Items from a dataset
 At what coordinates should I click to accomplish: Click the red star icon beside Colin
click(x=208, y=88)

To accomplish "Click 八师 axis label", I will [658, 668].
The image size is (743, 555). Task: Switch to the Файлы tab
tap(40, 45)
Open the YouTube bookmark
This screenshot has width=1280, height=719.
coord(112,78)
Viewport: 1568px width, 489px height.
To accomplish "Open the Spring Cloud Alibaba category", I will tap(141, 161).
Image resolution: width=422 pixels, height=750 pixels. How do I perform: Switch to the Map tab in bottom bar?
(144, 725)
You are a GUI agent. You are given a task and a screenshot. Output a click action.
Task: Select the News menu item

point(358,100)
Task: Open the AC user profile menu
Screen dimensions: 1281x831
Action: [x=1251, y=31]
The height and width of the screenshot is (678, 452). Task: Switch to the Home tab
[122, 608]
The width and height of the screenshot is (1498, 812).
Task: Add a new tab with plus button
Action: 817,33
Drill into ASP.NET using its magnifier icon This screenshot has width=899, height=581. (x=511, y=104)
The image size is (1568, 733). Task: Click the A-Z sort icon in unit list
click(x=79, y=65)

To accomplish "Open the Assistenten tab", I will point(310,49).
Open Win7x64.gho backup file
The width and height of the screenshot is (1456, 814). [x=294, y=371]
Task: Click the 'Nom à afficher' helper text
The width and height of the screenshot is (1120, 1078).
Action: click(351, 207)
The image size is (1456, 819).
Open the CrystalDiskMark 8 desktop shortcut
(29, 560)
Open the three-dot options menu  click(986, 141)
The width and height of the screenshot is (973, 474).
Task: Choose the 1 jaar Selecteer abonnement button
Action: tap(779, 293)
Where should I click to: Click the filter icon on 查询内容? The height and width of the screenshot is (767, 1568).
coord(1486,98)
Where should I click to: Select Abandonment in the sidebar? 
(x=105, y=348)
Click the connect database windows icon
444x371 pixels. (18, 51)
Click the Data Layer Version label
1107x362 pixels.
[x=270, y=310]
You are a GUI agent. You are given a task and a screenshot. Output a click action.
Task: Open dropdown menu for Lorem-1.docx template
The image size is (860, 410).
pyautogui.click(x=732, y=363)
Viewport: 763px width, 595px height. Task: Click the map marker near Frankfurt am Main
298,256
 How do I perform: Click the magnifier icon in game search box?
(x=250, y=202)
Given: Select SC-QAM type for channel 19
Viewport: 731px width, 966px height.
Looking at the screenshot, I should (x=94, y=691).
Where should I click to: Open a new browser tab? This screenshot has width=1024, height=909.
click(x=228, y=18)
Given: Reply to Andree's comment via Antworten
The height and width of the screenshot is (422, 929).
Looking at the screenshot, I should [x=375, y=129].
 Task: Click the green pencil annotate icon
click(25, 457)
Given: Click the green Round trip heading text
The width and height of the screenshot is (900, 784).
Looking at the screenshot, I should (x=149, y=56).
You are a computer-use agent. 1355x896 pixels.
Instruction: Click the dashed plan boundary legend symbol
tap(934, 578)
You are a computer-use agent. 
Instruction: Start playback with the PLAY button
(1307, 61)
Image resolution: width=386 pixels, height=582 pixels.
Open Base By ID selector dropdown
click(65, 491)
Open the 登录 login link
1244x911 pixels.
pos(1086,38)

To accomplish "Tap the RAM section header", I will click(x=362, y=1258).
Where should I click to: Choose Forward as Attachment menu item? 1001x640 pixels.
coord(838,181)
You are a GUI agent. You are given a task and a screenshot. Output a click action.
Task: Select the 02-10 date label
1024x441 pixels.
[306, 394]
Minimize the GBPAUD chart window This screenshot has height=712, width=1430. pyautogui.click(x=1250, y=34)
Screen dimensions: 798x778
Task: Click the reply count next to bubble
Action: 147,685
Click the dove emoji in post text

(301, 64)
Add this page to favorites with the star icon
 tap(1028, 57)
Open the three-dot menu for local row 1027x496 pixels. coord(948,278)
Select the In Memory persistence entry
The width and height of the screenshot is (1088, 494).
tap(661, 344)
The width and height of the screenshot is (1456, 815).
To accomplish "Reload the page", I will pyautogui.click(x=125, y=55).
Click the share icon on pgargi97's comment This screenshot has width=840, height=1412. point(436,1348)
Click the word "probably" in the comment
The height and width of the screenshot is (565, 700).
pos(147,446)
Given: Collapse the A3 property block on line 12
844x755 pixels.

What you need to do: Please give the items again from the line containing "Click the dove emoji in post text" through the end of the items, switching "comment" to "reply" and keeping everything else unchanged.

The reply:
Click the dove emoji in post text

(301, 64)
Add this page to favorites with the star icon
 tap(1028, 57)
Open the three-dot menu for local row 1027x496 pixels. coord(948,278)
Select the In Memory persistence entry
The width and height of the screenshot is (1088, 494).
tap(661, 344)
The width and height of the screenshot is (1456, 815).
To accomplish "Reload the page", I will pyautogui.click(x=125, y=55).
Click the share icon on pgargi97's reply This screenshot has width=840, height=1412. point(436,1348)
Click the word "probably" in the reply
The height and width of the screenshot is (565, 700).
pos(147,446)
Given: Collapse the A3 property block on line 12
844x755 pixels.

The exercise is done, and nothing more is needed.